Veja-se que o princípio da dialeticidade determina que as razões do recurso são elemento indispensável para que o tribunal possa apreciar-lhe o mérito, considerando que o julgamento nada mais é do que um cotejo lógico-argumentativo entre a motivação da decisão impugnada e os argumentos do recorrente.

Acerca da necessidade de enfrentamento dos fundamentos da sentença, trago lição doutrinária:

O princípio do contraditório exige do recorrente a exposição de seus fundamentos recursais, indicando precisamente qual a injustiça ou ilegalidade da decisão impugnada. Essa exigência permite que o recurso tenha efetivamente uma característica dialética, porque somente diante dos argumentos do recorrente o recorrido poderá rebatê-los, o que fará nas contrarrazões recursais. É de fato impossível ao recorrido rebater alegações que não existam, ainda que sabidamente as contrarrazões se prestem a defender a legalidade e a justiça da decisão impugnada. Significa dizer que a tônica da manifestação é presumível, mas os seus limites objetivos somente poderão ser determinados diante da fundamentação da pretensão recursal.
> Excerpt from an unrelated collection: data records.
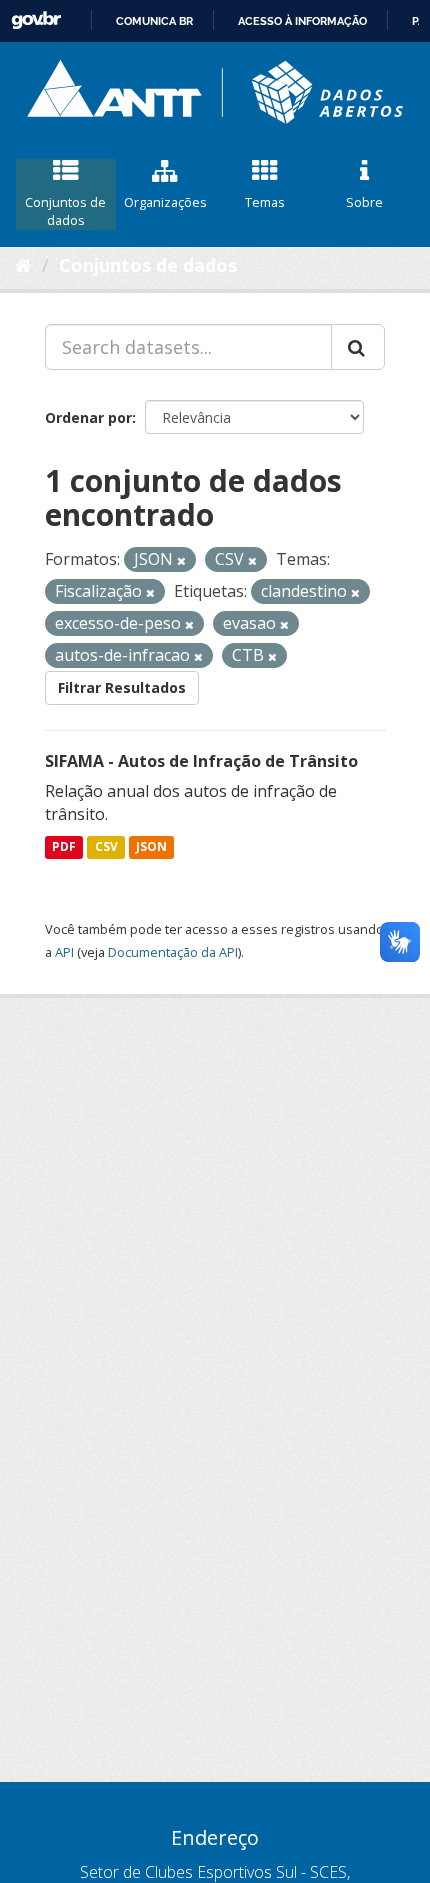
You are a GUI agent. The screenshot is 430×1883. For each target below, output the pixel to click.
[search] (358, 347)
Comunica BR (154, 21)
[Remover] (181, 560)
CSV (106, 846)
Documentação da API (173, 952)
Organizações (165, 202)
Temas (265, 202)
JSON (151, 846)
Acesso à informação (302, 21)
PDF (64, 846)
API (64, 952)
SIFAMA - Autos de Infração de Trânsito (201, 761)
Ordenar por (88, 417)
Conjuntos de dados (65, 211)
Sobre (364, 202)
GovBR (36, 20)
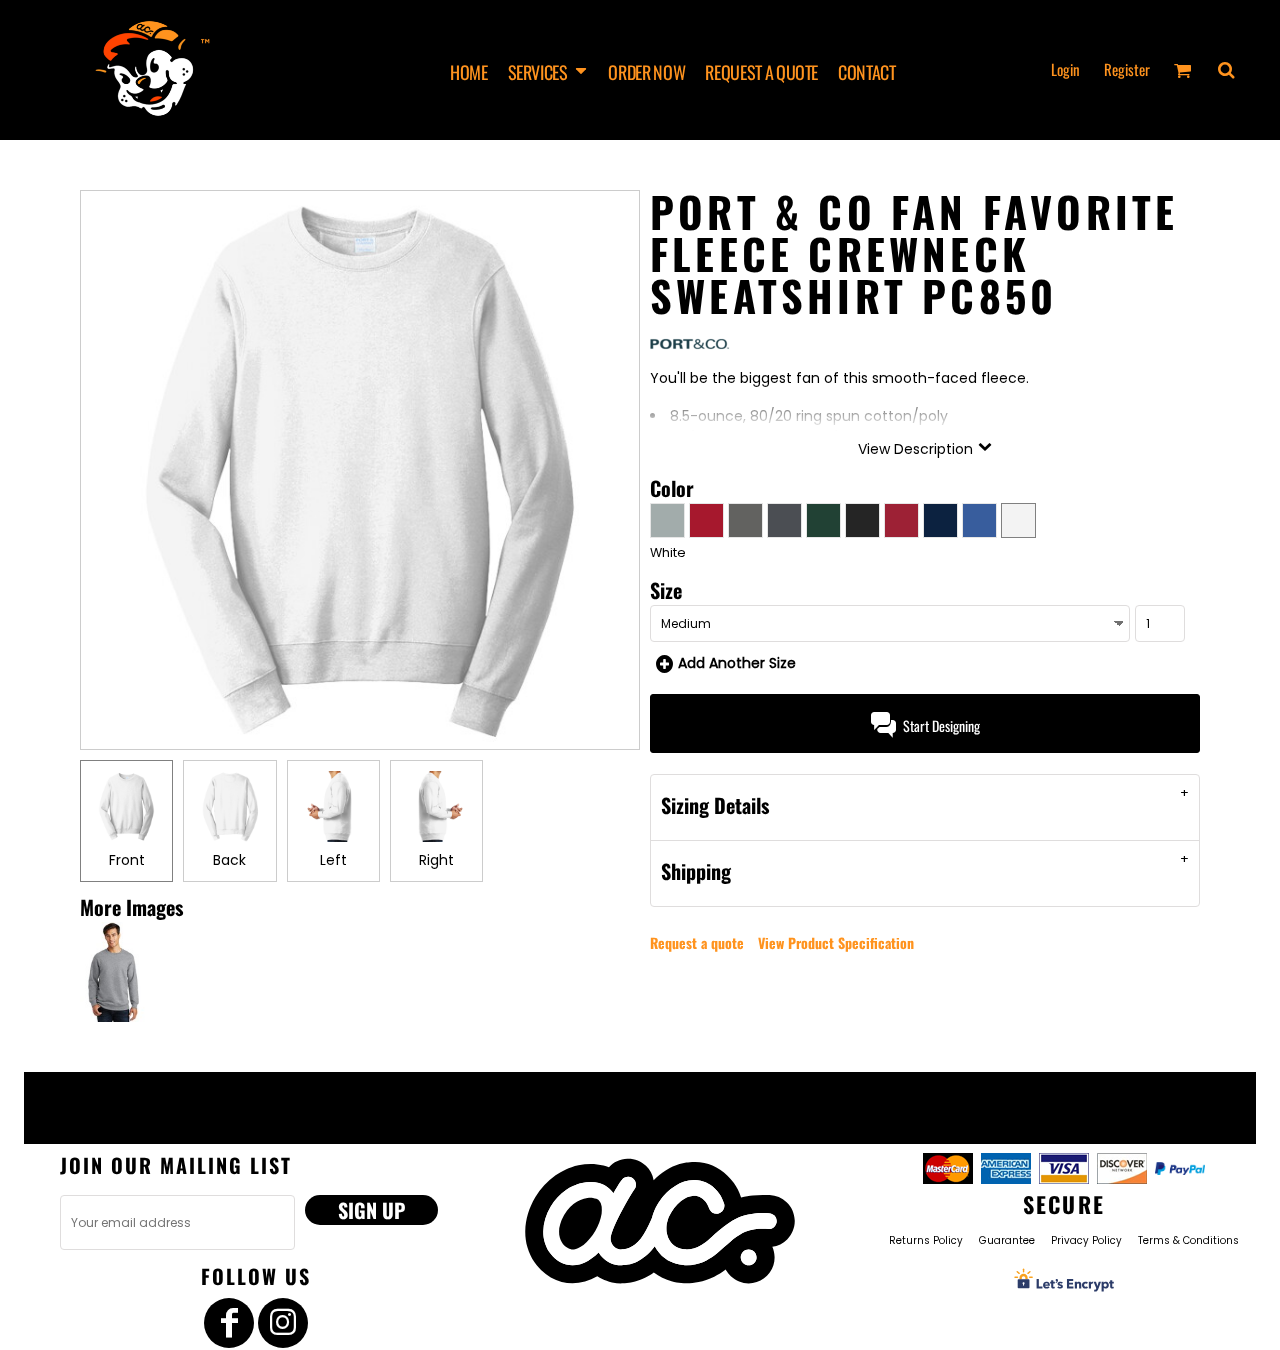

Por outro lado, o pedido se mostra indispensável na formulação de qualquer recurso porque, ao lado da fundamentação, limita a atuação e decisão do Tribunal, considerando-se a regra do tantum devolutum quantum appelatum (art. 1.013, caput, do Novo CPC). Em decorrência do princípio dispositivo, que norteia a existência e os limites - ao menos em regra - do recurso, a atuação jurisdicional do Tribunal estará vinculada à pretensão do recorrente, exposta em sua fundamentação e em seu pedido, o que demonstra claramente a importância do princípio da dialeticidade.

Todos os recursos deverão ser devidamente fundamentados, quando interpostos oralmente. Na verdade, a concisão é uma decorrência lógica da forma oral de interposição do recurso, mas não existe qualquer vício em fundamentação concisa em recursos escritos, desde que suficiente para demonstrar as razões do inconformismo do recorrente. É o que geralmente ocorre, por exemplo, nos embargos de declaração, que comumente são elaborados de forma concisa, ainda que obrigatoriamente devam ser interpostos sob a forma escrita (exceção feita aos Juizados Especiais Cíveis - art. 49 da Lei 9.099/1995, que admite a forma oral de interposição).

Segundo entendimento pacificado no Superior Tribunal de Justiça, a fundamentação recursal deve impugnar especificamente os fundamentos da decisão recorrida, sob pena de inadmissão do recurso.

(NEVES, Daniel Amorim Assumpção. Manual de direito processual civil -Volume único. 9. ed. - Salvador: Ed. Juspodivm, 2017. P. 1590)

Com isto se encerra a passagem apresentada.